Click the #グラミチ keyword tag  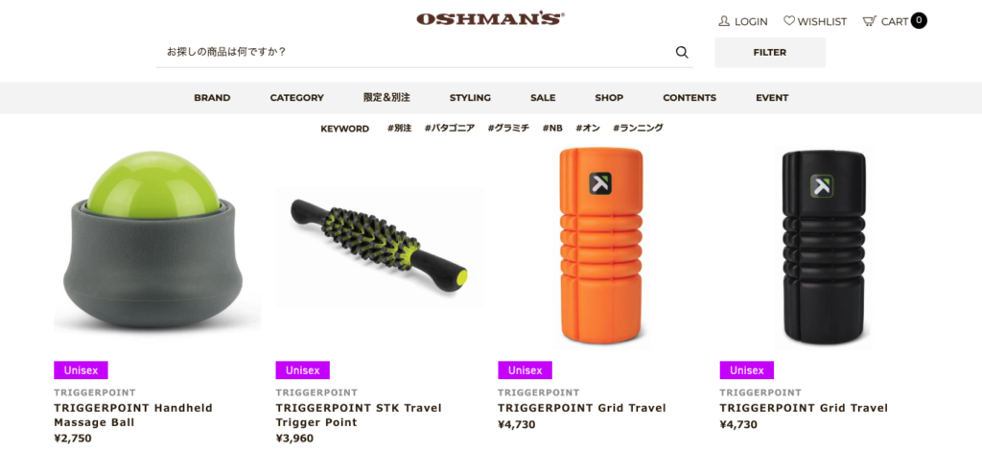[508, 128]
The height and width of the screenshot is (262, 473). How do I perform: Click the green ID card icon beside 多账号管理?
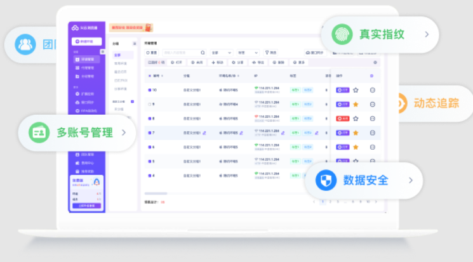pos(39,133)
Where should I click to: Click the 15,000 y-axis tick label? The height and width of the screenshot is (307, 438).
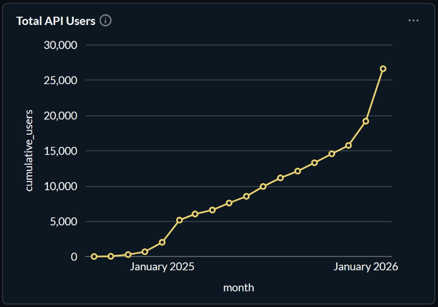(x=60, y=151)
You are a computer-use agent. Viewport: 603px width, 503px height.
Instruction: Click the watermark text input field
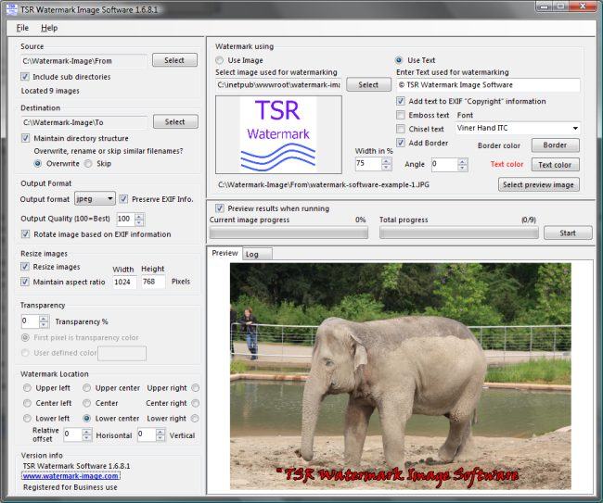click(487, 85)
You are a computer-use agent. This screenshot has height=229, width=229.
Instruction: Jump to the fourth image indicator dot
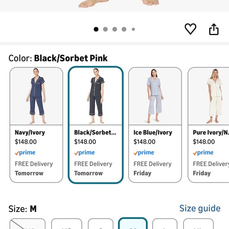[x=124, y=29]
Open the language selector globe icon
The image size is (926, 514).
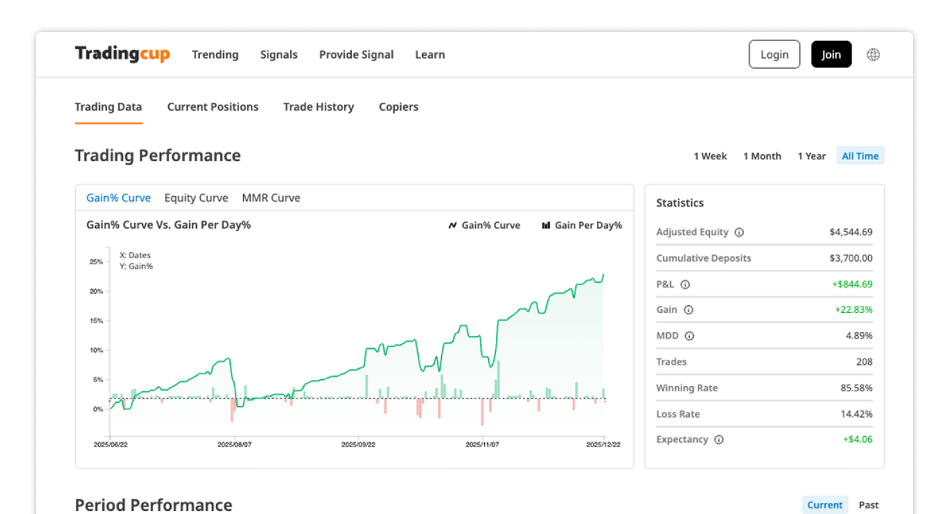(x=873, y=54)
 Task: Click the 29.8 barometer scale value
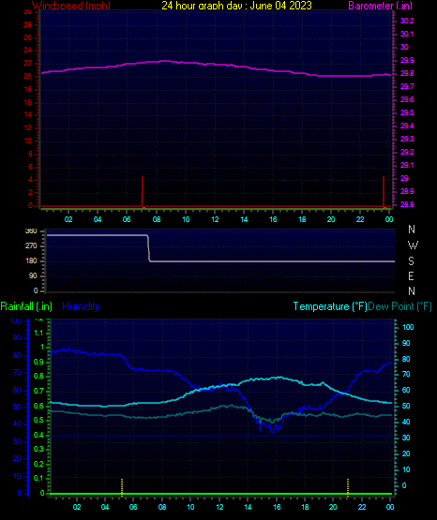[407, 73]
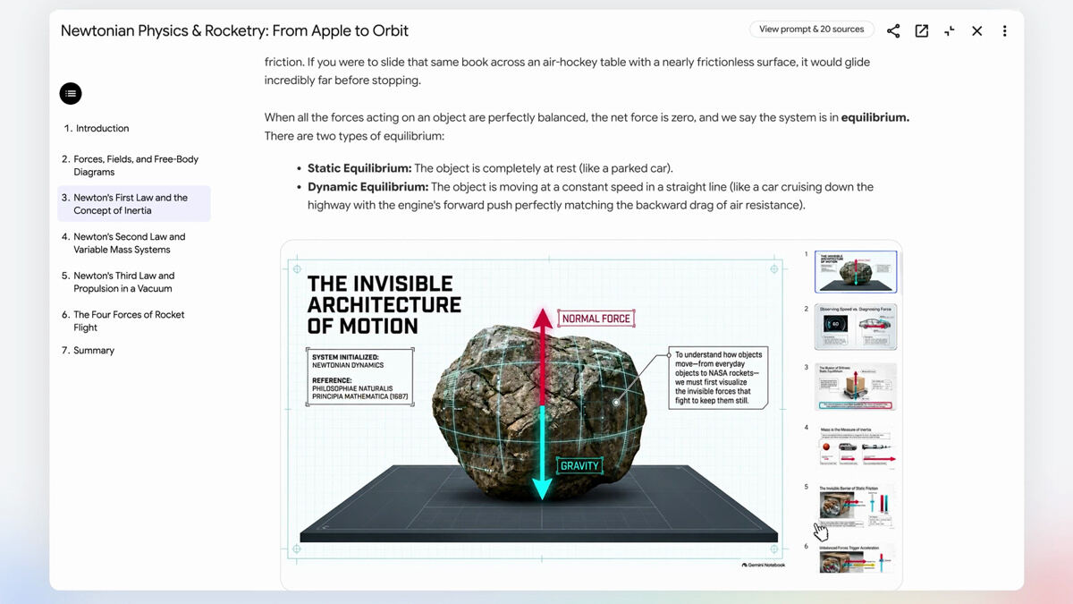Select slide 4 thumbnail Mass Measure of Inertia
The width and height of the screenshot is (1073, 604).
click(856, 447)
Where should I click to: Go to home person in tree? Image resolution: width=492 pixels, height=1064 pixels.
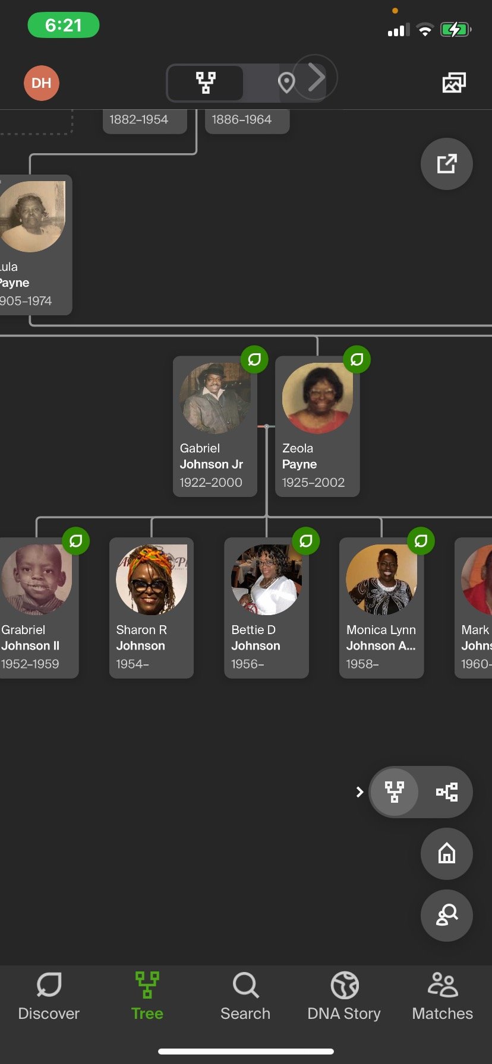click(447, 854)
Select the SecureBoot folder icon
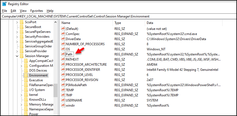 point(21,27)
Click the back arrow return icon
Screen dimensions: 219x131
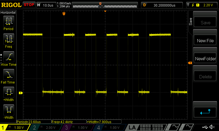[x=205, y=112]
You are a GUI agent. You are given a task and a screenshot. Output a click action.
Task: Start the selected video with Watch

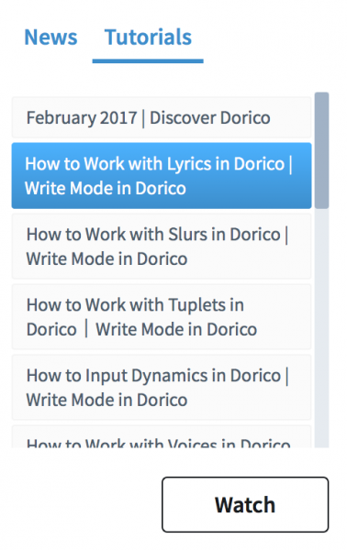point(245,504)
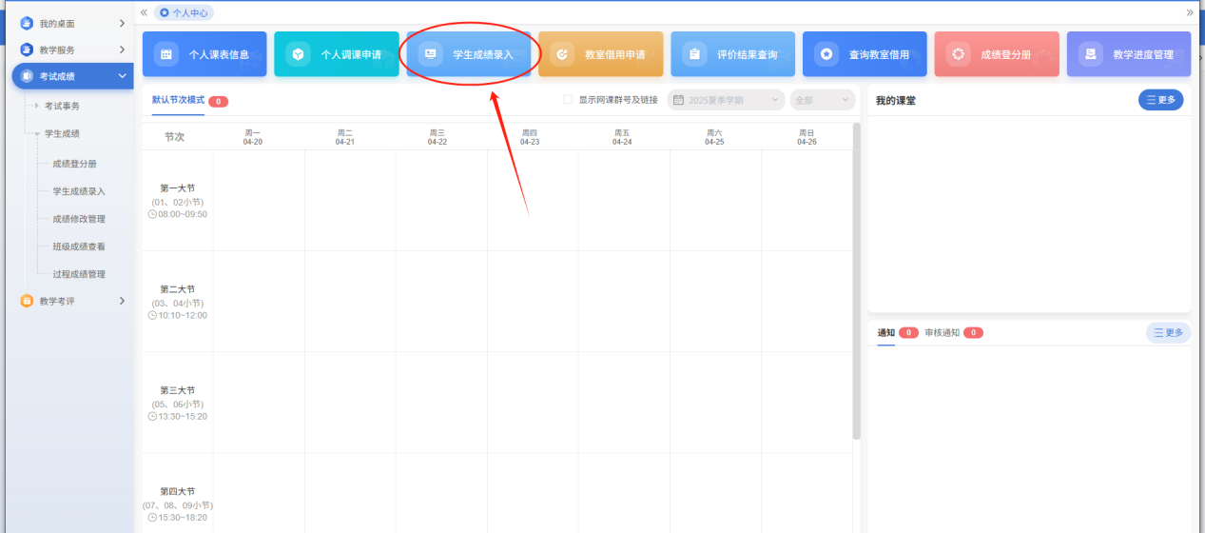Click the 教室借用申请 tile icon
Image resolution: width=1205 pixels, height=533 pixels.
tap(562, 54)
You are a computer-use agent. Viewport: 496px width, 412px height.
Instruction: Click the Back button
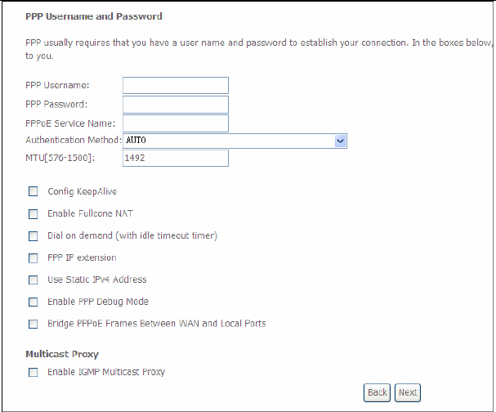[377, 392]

-=-=-

EXERCISE OBJECTIVE - Lines in the data that hold "Viewport" are to be counted, and the number alone reported.

EXERCISE ANSWER - 2